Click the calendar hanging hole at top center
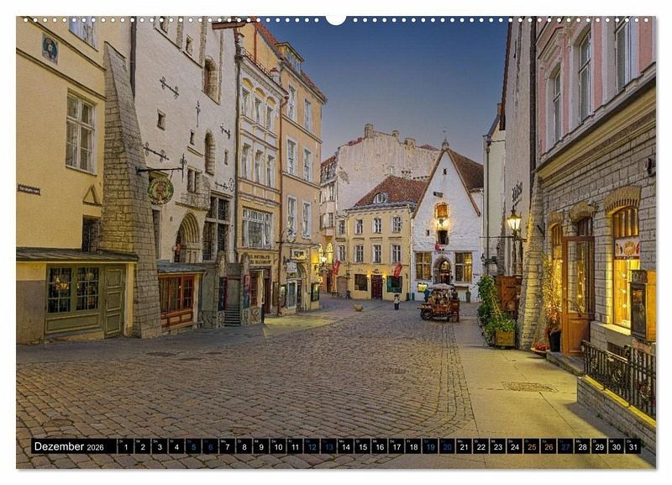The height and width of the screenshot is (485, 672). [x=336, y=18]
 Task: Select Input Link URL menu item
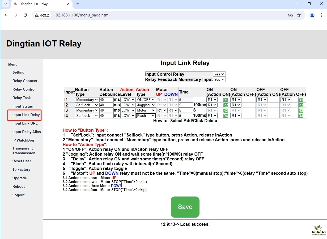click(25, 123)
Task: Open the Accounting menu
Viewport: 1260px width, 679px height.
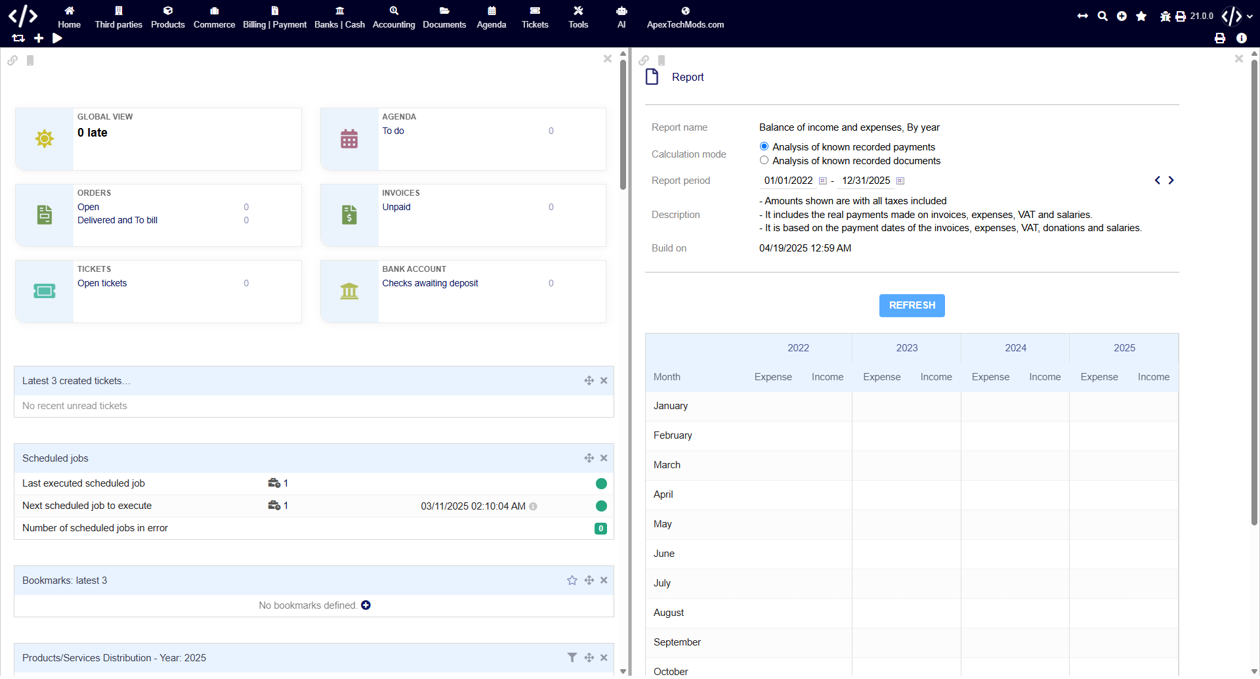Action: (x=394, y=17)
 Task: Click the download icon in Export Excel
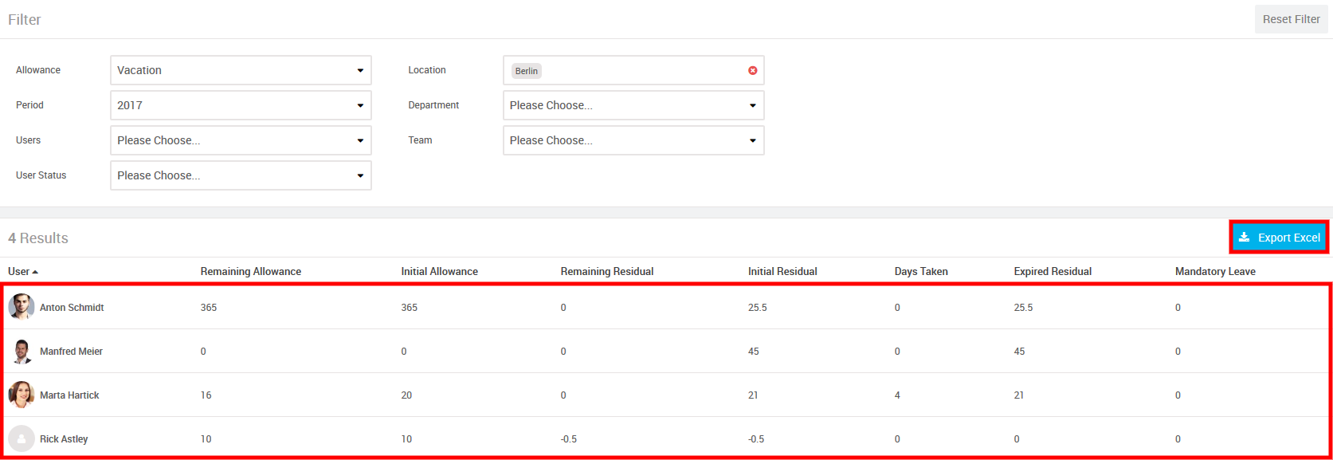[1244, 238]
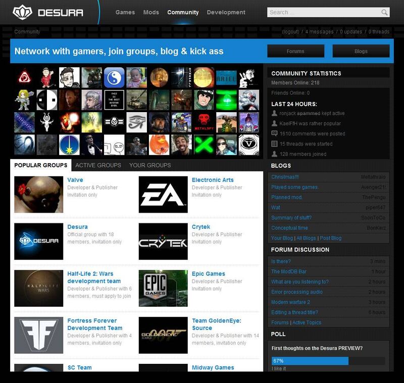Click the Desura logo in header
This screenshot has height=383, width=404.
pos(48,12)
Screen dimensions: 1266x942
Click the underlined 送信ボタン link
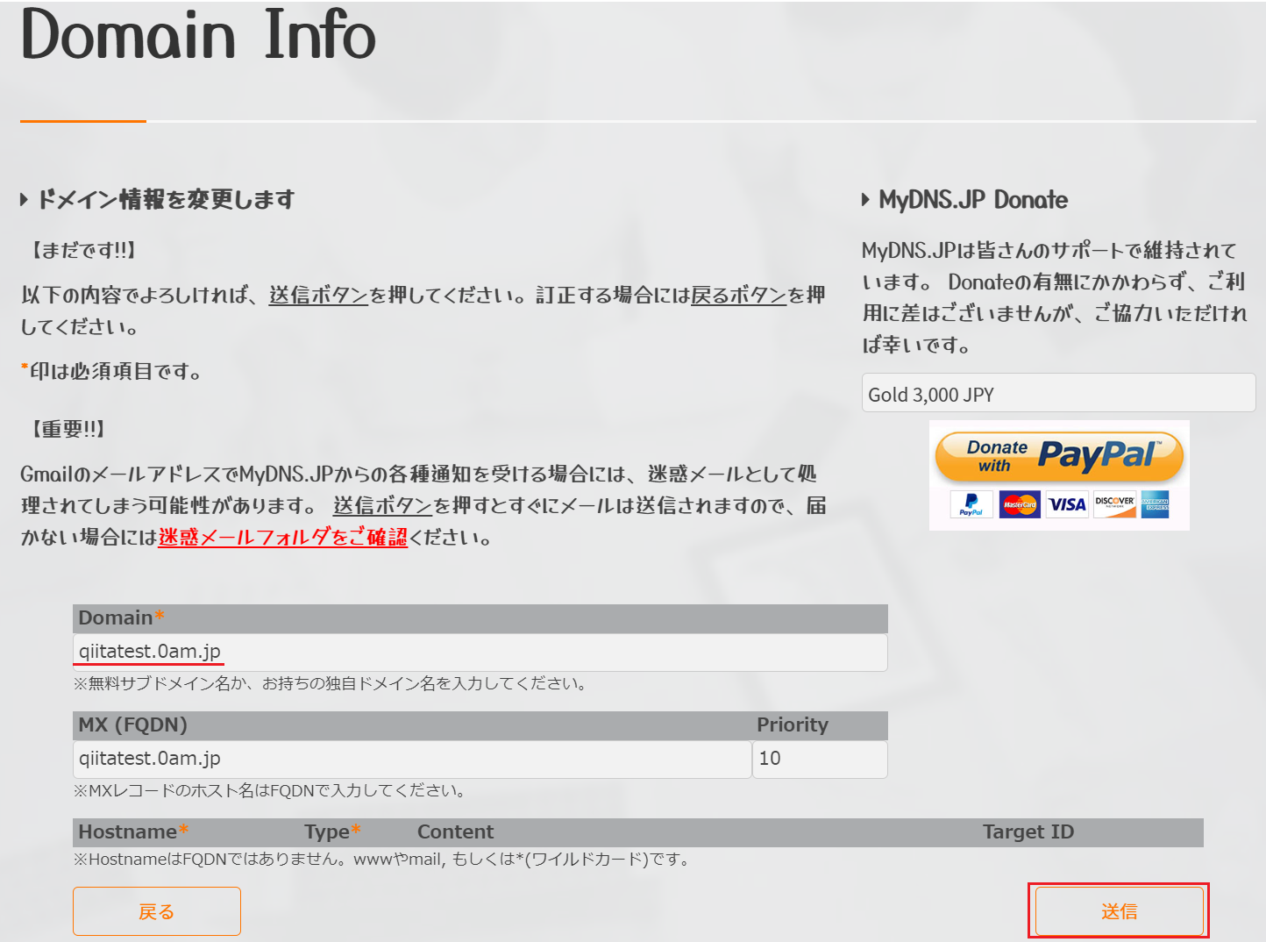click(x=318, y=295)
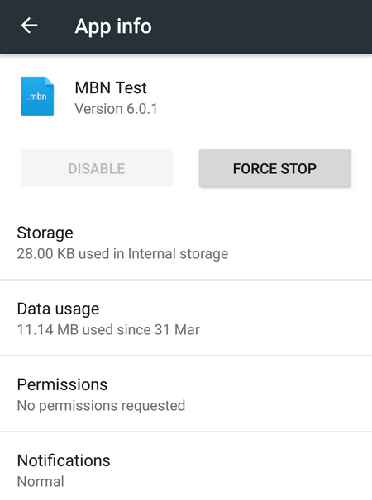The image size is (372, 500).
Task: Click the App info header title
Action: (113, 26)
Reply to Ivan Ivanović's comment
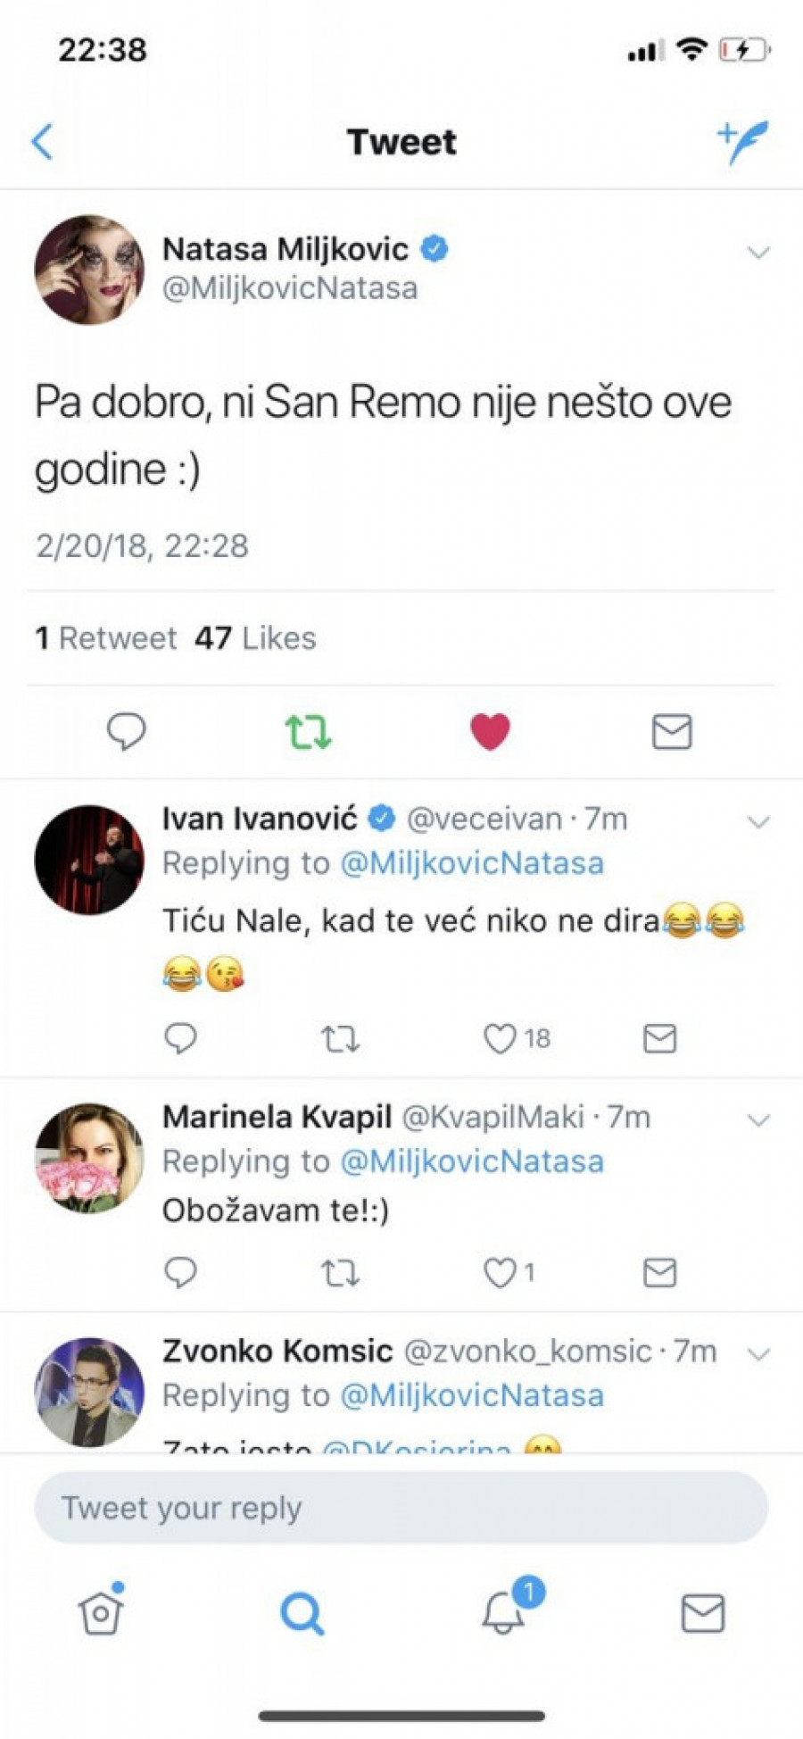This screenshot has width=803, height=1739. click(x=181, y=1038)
____
In the records, edit the lines between the one holding "Screen dimensions: 1266x942" and the one holding "Action: (113, 26)", inclusive, so that "underlined" becomes "highlighted", and return only those lines with nothing else changed. Leave the pictures out.

**ANSWER TO THE TASK:**
Screen dimensions: 1266x942
Click the highlighted 送信ボタン link
click(x=318, y=295)
The image size is (372, 500).
Task: Click the App info header title
Action: (113, 26)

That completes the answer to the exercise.